Foto de capa: reprodução/amazoniainvisivel.com

A ideia da Natureza como uma coisa estática é falsa. Ela se modifica pela ação dos seres que ela contém, ao mesmo tempo em que os obriga a evoluir. Quando se fala nas questões ecológicas, tende-se ao maniqueísmo. De um lado, está a civilização industrial, de outro a indígena. Enquanto a industrial destrói, a indígena mantém. É preciso ter em mente que o ser humano faz parte da Natureza e, assim como os elefantes que derrubam árvores para comerem-lhes os frutos, disseminando as sementes pelas suas fezes, nós humanos, independentemente de a qual civilização pertençamos, interferimos no ambiente.

Não tem jeito: independente de qual civilização pertençamos, ou qual parte do mundo moramos, nós seres humanos interferimos no ambiente (Foto: Ollivier Girard/CIFOR)

Indígenas sempre manusearam a mandioca, que tem duas variedades: a venenosa, que se usa para fazer farinha e outros derivados, e a mansa, que é a ingerida diretamente por humanos e animais. O veneno é o ácido cianídrico, altamente incompatível com a vida, responsável pela defesa da planta, impedindo que seja consumida por animais, incluindo os tatus.

Para separar a fécula, a raiz precisa ser processada e o resíduo é altamente contaminado pelo ácido. Os índios usam o tipiti, enquanto nós usamos desde casas de farinha até enormes usinas para o mesmo fim, sempre com resultado idêntico: um suco venenoso com que precisamos lidar de acordo com a tecnologia disponível.

O processo feito para separar a fécula da mandioca, feito com tipiti pelos índios ou em casas de farinha, resulta também em um suco bastante ácido (Foto: Mario Vilela)

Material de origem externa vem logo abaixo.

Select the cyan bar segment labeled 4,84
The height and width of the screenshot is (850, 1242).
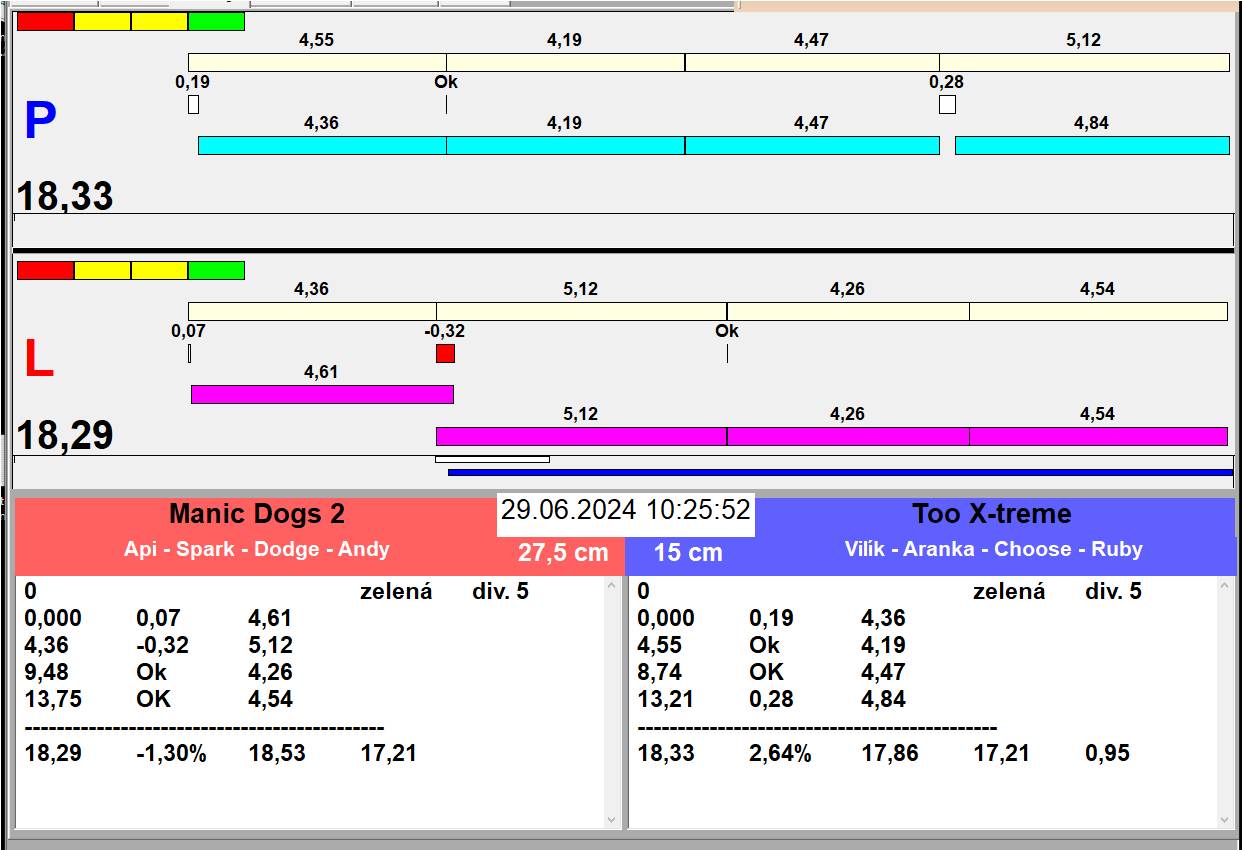1092,146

As grandes fecularias fazem lagos artificiais e ali depositam o suco para que o contato com o ar oxide o ácido, o que toma cinco anos, de sorte que são necessários cinco desses lagos usados em rodízio. As casas de farinha jogam tudo na natureza sem cuidado algum e os indígenas costumam aproveitar o veneno para a pesca de travessão. Eles fazem uma rede que vai de margem a margem do curso d’água e jogam ali o veneno, capturando os peixes mortos com as mãos. Com o cozimento, o ácido se esvai, tornando os peixes comestíveis. Ocorre que o veneno segue rio abaixo numa devastação pouco discutida pelos ecologistas, mas muito sentida pelos animais que morrem envenenados.

Do mesmo modo, indígenas e ribeirinhos sempre caçaram o peixe-boi da forma mais cruel imaginável, arrolhando-lhes o respiradouro e asfixiando-os. Os protetores nunca se incomodaram com a prática pelo simples motivo de que a desconheciam. Resumindo, o cabo de guerra entre Homem e Natureza sempre existiu, o problema é a escala.

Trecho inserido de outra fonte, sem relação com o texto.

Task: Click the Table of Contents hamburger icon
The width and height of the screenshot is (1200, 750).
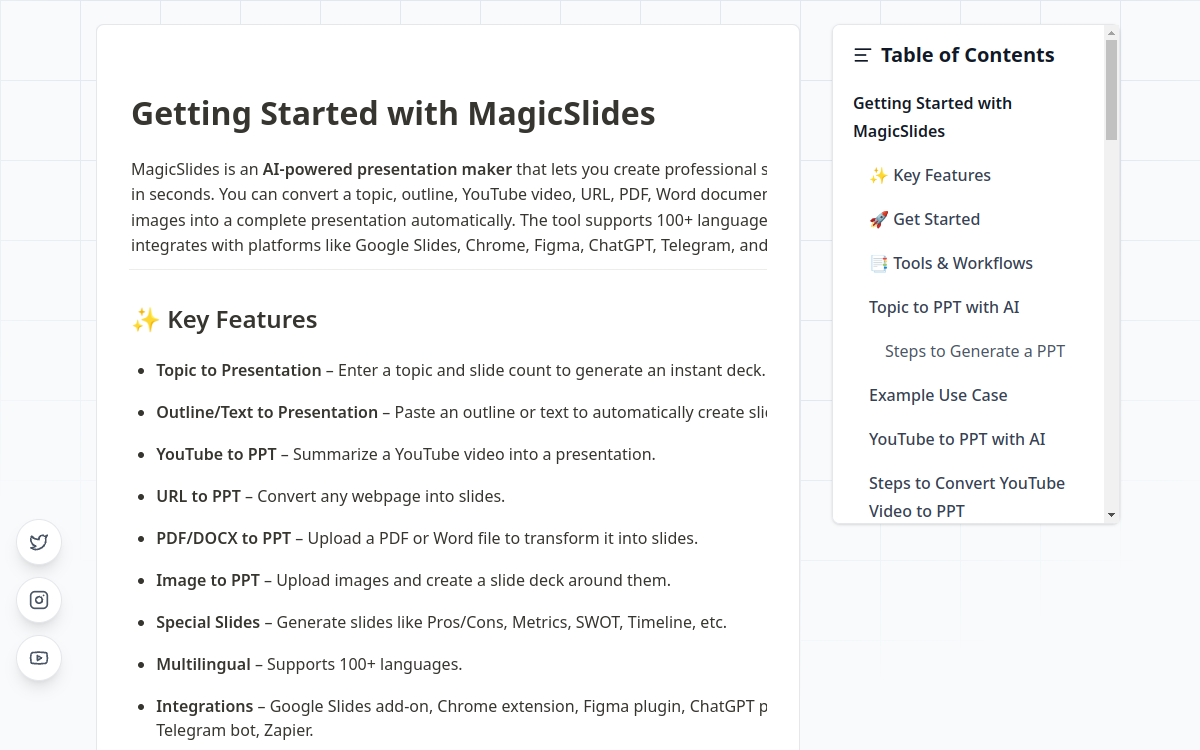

A caça do peixe-boi, mesmo que feita por indígenas, sempre foi cruel. Sempre houve o cabo de guerra entre humanos e natureza (Foto: Silvino Santos)

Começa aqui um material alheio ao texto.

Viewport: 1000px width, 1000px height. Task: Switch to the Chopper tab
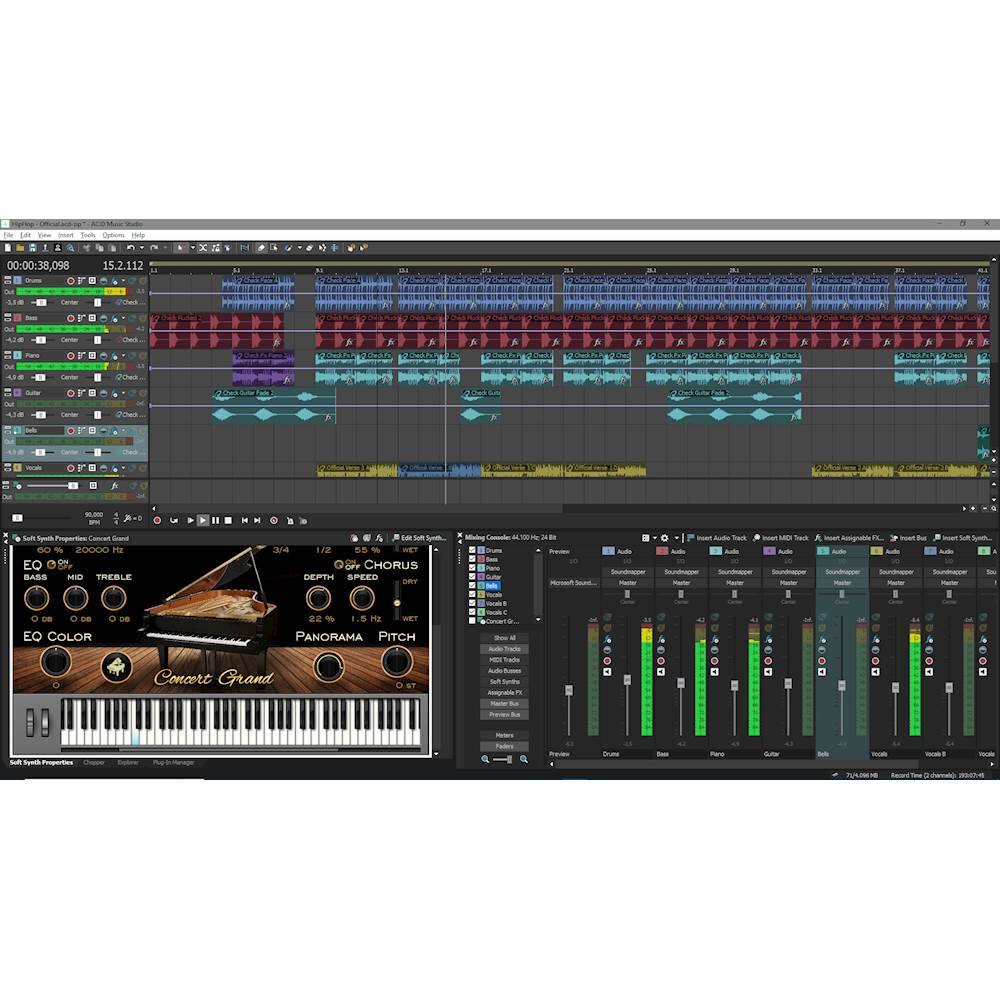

Não é de hoje que a Amazônia vem sendo agredida. Durante a Revolução Industrial, quando as fábricas eram tocadas por um só motor a vapor acoplado a longos eixos Cardan’s, a rotação chegava aos teares e as cardas por correias de couro. O mais resistente para isso era justamente o do peixe-boi que, a bem dizer, foi salvo pela eletrificação que aboliu as caldeiras e individualizou os motores.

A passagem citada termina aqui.